11-21-2021, 11:18 PM | #1 |
Wizard
Posts: 1,571
Karma: 11380098
Join Date: Aug 2010
Location: NE Oregon
Device: Kobo Sage, Pocketbook Era, Kobo Forma, Kindle Oasis 2
|
Hopefully eligible/wanted for MobileRead library?
Yesterday I received a book in amongst an eBay lot of children's books I'd purchased, and it happens to be public domain I believe for both the U.S.A and MobileRead.
But I want to check and be sure that it is OK and also that MobileRead actually might like a copy. There is a Kindle version for 99 cents. I didn't find a copy here. Title: Under the Lilacs Author: Louisa May Alcott (1832–1888) Illustrator: Alice Barber Stephens (1858–1932) Genre: Children's I believe the book was first published in 1878. The copy I possess is a 1910 hardcover published by Little, Brown, and Company. 302 pages and 8 full page illustrations plus a small one on the title page. Gutenberg has a text, edition unknown, but the Gutenberg text has more than a few errors from what I'm finding so far. It also has no curly quotes or italics, ugh! I'm planning to use it though, because the book I have is um, NOT in the best of shape. The illustrations are fine, but the spine is broken, pages have tears and it would be a fair amount of work to cut it, trim it, patch it as needed, and feed it through my document scanner a page at a time. My scanner does not handle old, thick pages well. I'm currently about half-way through getting the blamed curly quotes in. After which, it's going to get a computer screen read against the hardcover to get the italics. It'll almost certainly need an additional final read through or TWO against the hardcover before the text is done. There's language mark up, poetry, abbreviations and heaven knows what else. So it won't be coming soon, but hopefully eventually? I checked the Hathi Trust and their version has a different illustrator and fewer images, so I thought MobileRead might like this one since the illustrator is identified. You may have to put up with a lot of questions in the Workshop or ePub forum before I'm done! But I *think* I'm up for it.... |
11-22-2021, 01:08 AM | #2 |
Running with scissors
Posts: 1,557
Karma: 14325282
Join Date: Nov 2019
Device: none
|
archive.org has several different copies.
|
11-22-2021, 02:27 AM | #3 |
Wizard
Posts: 1,571
Karma: 11380098
Join Date: Aug 2010
Location: NE Oregon
Device: Kobo Sage, Pocketbook Era, Kobo Forma, Kindle Oasis 2
|
Thanks for the suggestion! I did find one of theirs that is similar to the book I have, only 1906 instead. I could OCR the PDF, but I do my markup for curly quotes/italics by hand regardless, so kinda moot. And not being a super quality PDF in the first place, it might be worse than cutting, trimming, patching, scanning for a better quality PDF. It's not my first rodeo, I know well the difference in how a PDF out of my document scanner OCRs vs. an IA PDF...

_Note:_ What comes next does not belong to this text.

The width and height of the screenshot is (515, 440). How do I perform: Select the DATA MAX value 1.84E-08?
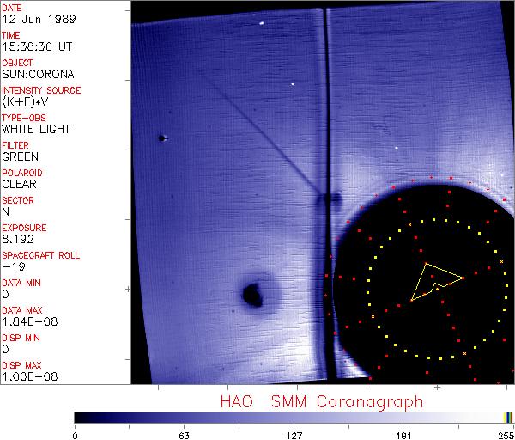click(27, 322)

I looked at the IA epub, but, um, NOPE. Too much absolute gibberish. The Gutenberg text, while not proofread to my standards, is not entirely awful. It's just still got errors which'll get winkled out through my process. Buying the Kindle book and stripping out the text would probably be the smart option, but wouldn't eliminate me having to read it against the 1910 text, so I might as well just have at it with the materials I've got. Payback to the MR library for good reading material I've enjoyed over the years! |
11-22-2021, 11:58 AM | #4 |
the rook, bossing Never.
Posts: 12,367
Karma: 92073397
Join Date: Jun 2017
Location: Ireland
Device: All 4 Kinds: epub eink, Kindle, android eink, NxtPaper11
|
Quotes are easily fixed by Calibre and other tools. Italics needs you to have fancy OCR from Archive Org scan, or DIY.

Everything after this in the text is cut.